What I have done so far (and what worked fine)
I have an angular-app that is used by multiple different customers, which I am currently updating from angular 4 to angular 6. The customers have their own differing extensions so in angular 4 I created one module for each customer (which sets up the customizations) and then I created one environment.CUSTOMER_NAME.ts file for each customer with a content like this:
export const environment: Environment = {
extraModules: [MODULE_FOR_THIS_CUSTOMER]
};
Then in my main module I used:
@NgModule({
imports: (<Array<Type<any> | ModuleWithProviders | any[]>>[
BrowserModule,
FormsModule,
/* .. */
].concat(environment.extraModules)),
/* .. */
})
export class AppModule { }
That worked great. Running ng build --env=SOME_CUSTOMER build the whole application including the modules for that particular customer.
The problem
Now I upgraded to angular 6 and I was getting the error:
ERROR in : 'router-outlet' is not a known element:
1. If 'router-outlet' is an Angular component, then verify that it is part of this module.

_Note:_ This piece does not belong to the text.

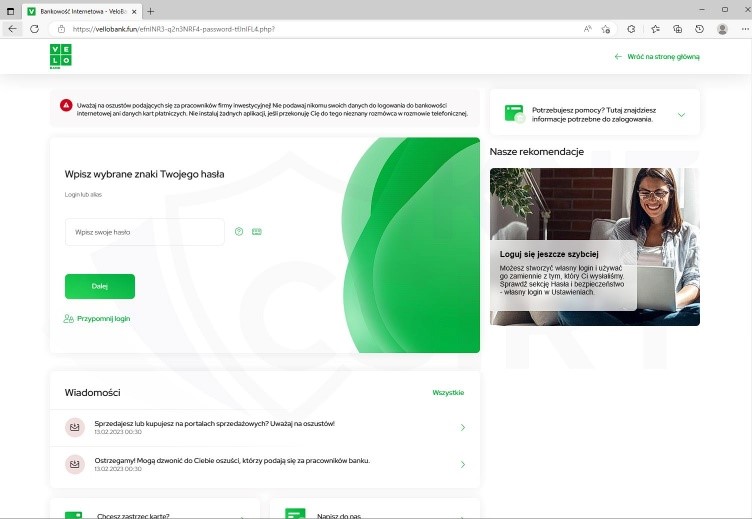Click the green card icon near help text
Viewport: 752px width, 519px height.
[514, 114]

2. If 'router-outlet' is a Web Component then add 'CUSTOM_ELEMENTS_SCHEMA' to the '@NgModule.schemas' of this component to suppress this message. ("[ERROR ->]<router-outlet></router-outlet>")
After a day of building up grey hair and considering to quit my job and become a bus driver, I eventually figured out, that my concat-command seems to be the root of the problem. At least it is in combination with the options
"aot": true,
"buildOptimizer": true,
in the angular.json file. If I set both of those to false, everything works fine, even with my old structure. Removing the concat command also fixes the problem.
Naturally I don't really want to leave these options off, so what can I do to still include a module only if a certain configuration is active?